[Exercise inputs — start]

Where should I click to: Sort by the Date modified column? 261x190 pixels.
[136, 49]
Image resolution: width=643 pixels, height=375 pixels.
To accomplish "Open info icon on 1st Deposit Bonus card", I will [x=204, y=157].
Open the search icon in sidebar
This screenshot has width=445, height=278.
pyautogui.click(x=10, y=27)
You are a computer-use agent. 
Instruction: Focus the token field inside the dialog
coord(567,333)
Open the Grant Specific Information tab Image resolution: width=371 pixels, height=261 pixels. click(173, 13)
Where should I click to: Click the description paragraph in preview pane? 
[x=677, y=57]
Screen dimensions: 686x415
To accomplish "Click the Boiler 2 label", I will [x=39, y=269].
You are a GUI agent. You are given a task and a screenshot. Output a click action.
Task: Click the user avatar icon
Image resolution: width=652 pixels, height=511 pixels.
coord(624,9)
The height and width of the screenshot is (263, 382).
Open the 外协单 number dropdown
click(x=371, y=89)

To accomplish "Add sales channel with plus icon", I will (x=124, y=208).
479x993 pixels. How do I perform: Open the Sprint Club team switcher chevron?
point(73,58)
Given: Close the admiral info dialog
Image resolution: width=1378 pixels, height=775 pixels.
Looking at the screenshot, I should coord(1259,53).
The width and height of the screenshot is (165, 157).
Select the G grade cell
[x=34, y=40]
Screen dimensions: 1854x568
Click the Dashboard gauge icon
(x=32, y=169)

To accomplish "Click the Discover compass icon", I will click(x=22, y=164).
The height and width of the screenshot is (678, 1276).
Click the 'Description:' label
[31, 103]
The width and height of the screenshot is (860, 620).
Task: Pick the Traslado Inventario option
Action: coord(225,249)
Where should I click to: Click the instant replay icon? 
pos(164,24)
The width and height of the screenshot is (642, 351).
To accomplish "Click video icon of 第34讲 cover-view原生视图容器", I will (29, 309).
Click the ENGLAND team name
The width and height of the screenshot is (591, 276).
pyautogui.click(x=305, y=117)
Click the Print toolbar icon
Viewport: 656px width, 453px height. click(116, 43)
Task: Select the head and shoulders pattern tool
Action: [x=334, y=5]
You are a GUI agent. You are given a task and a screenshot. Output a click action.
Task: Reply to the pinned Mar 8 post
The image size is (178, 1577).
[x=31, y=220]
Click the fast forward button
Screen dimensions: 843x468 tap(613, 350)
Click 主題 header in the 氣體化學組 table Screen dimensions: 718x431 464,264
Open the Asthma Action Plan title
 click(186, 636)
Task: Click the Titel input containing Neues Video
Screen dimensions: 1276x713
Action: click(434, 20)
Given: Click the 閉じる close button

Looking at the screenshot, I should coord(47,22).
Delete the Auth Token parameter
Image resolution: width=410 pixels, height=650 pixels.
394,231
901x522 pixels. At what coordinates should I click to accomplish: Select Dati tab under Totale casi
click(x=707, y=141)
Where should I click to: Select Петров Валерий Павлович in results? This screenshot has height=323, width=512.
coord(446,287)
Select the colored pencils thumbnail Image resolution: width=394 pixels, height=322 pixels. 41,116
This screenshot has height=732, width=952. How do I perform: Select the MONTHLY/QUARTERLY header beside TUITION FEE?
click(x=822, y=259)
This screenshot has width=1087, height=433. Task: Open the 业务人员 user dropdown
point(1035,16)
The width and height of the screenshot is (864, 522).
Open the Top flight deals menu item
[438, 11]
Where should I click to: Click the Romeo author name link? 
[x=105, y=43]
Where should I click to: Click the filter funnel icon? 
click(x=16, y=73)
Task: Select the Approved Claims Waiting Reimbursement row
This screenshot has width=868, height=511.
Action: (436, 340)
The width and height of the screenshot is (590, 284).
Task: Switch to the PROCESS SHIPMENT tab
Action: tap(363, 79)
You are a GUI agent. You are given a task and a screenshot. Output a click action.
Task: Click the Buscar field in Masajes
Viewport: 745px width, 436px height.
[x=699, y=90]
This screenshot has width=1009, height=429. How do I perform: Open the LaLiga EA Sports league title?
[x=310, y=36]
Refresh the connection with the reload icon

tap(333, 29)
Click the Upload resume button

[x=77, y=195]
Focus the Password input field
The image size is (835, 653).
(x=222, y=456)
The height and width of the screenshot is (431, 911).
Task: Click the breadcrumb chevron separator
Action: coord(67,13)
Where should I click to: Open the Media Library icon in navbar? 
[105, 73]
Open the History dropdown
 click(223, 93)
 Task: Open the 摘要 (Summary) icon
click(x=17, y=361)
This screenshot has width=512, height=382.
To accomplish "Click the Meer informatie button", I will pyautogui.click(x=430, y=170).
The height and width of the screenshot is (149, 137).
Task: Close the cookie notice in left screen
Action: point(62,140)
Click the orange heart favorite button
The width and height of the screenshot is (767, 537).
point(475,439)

[Exercise inputs — finish]

Work to complete — Please write out each entry shown above exactly as given.

Written response —
Where should I click to: Sort by the Date modified column? 261x190 pixels.
[136, 49]
Image resolution: width=643 pixels, height=375 pixels.
To accomplish "Open info icon on 1st Deposit Bonus card", I will [x=204, y=157].
Open the search icon in sidebar
This screenshot has width=445, height=278.
pyautogui.click(x=10, y=27)
You are a computer-use agent. 
Instruction: Focus the token field inside the dialog
coord(567,333)
Open the Grant Specific Information tab Image resolution: width=371 pixels, height=261 pixels. click(173, 13)
Where should I click to: Click the description paragraph in preview pane? 
[x=677, y=57]
Screen dimensions: 686x415
To accomplish "Click the Boiler 2 label", I will [x=39, y=269].
You are a GUI agent. You are given a task and a screenshot. Output a click action.
Task: Click the user avatar icon
Image resolution: width=652 pixels, height=511 pixels.
coord(624,9)
The height and width of the screenshot is (263, 382).
Open the 外协单 number dropdown
click(x=371, y=89)

To accomplish "Add sales channel with plus icon", I will (x=124, y=208).
479x993 pixels. How do I perform: Open the Sprint Club team switcher chevron?
point(73,58)
Given: Close the admiral info dialog
Image resolution: width=1378 pixels, height=775 pixels.
Looking at the screenshot, I should coord(1259,53).
The width and height of the screenshot is (165, 157).
Select the G grade cell
[x=34, y=40]
Screen dimensions: 1854x568
Click the Dashboard gauge icon
(x=32, y=169)

To accomplish "Click the Discover compass icon", I will click(x=22, y=164).
The height and width of the screenshot is (678, 1276).
Click the 'Description:' label
[31, 103]
The width and height of the screenshot is (860, 620).
Task: Pick the Traslado Inventario option
Action: coord(225,249)
Where should I click to: Click the instant replay icon? 
pos(164,24)
The width and height of the screenshot is (642, 351).
To accomplish "Click video icon of 第34讲 cover-view原生视图容器", I will (29, 309).
Click the ENGLAND team name
The width and height of the screenshot is (591, 276).
pyautogui.click(x=305, y=117)
Click the Print toolbar icon
Viewport: 656px width, 453px height. click(116, 43)
Task: Select the head and shoulders pattern tool
Action: [x=334, y=5]
You are a GUI agent. You are given a task and a screenshot. Output a click action.
Task: Reply to the pinned Mar 8 post
The image size is (178, 1577).
[x=31, y=220]
Click the fast forward button
Screen dimensions: 843x468 tap(613, 350)
Click 主題 header in the 氣體化學組 table Screen dimensions: 718x431 464,264
Open the Asthma Action Plan title
 click(186, 636)
Task: Click the Titel input containing Neues Video
Screen dimensions: 1276x713
Action: click(434, 20)
Given: Click the 閉じる close button

Looking at the screenshot, I should coord(47,22).
Delete the Auth Token parameter
Image resolution: width=410 pixels, height=650 pixels.
394,231
901x522 pixels. At what coordinates should I click to accomplish: Select Dati tab under Totale casi
click(x=707, y=141)
Where should I click to: Select Петров Валерий Павлович in results? This screenshot has height=323, width=512.
coord(446,287)
Select the colored pencils thumbnail Image resolution: width=394 pixels, height=322 pixels. 41,116
This screenshot has height=732, width=952. How do I perform: Select the MONTHLY/QUARTERLY header beside TUITION FEE?
click(x=822, y=259)
This screenshot has width=1087, height=433. Task: Open the 业务人员 user dropdown
point(1035,16)
The width and height of the screenshot is (864, 522).
Open the Top flight deals menu item
[438, 11]
Where should I click to: Click the Romeo author name link? 
[x=105, y=43]
Where should I click to: Click the filter funnel icon? 
click(x=16, y=73)
Task: Select the Approved Claims Waiting Reimbursement row
This screenshot has width=868, height=511.
Action: (436, 340)
The width and height of the screenshot is (590, 284).
Task: Switch to the PROCESS SHIPMENT tab
Action: tap(363, 79)
You are a GUI agent. You are given a task and a screenshot. Output a click action.
Task: Click the Buscar field in Masajes
Viewport: 745px width, 436px height.
[x=699, y=90]
This screenshot has width=1009, height=429. How do I perform: Open the LaLiga EA Sports league title?
[x=310, y=36]
Refresh the connection with the reload icon

tap(333, 29)
Click the Upload resume button

[x=77, y=195]
Focus the Password input field
The image size is (835, 653).
(x=222, y=456)
The height and width of the screenshot is (431, 911).
Task: Click the breadcrumb chevron separator
Action: coord(67,13)
Where should I click to: Open the Media Library icon in navbar? 
[105, 73]
Open the History dropdown
 click(223, 93)
 Task: Open the 摘要 (Summary) icon
click(x=17, y=361)
This screenshot has width=512, height=382.
To accomplish "Click the Meer informatie button", I will pyautogui.click(x=430, y=170).
The height and width of the screenshot is (149, 137).
Task: Close the cookie notice in left screen
Action: point(62,140)
Click the orange heart favorite button
The width and height of the screenshot is (767, 537).
point(475,439)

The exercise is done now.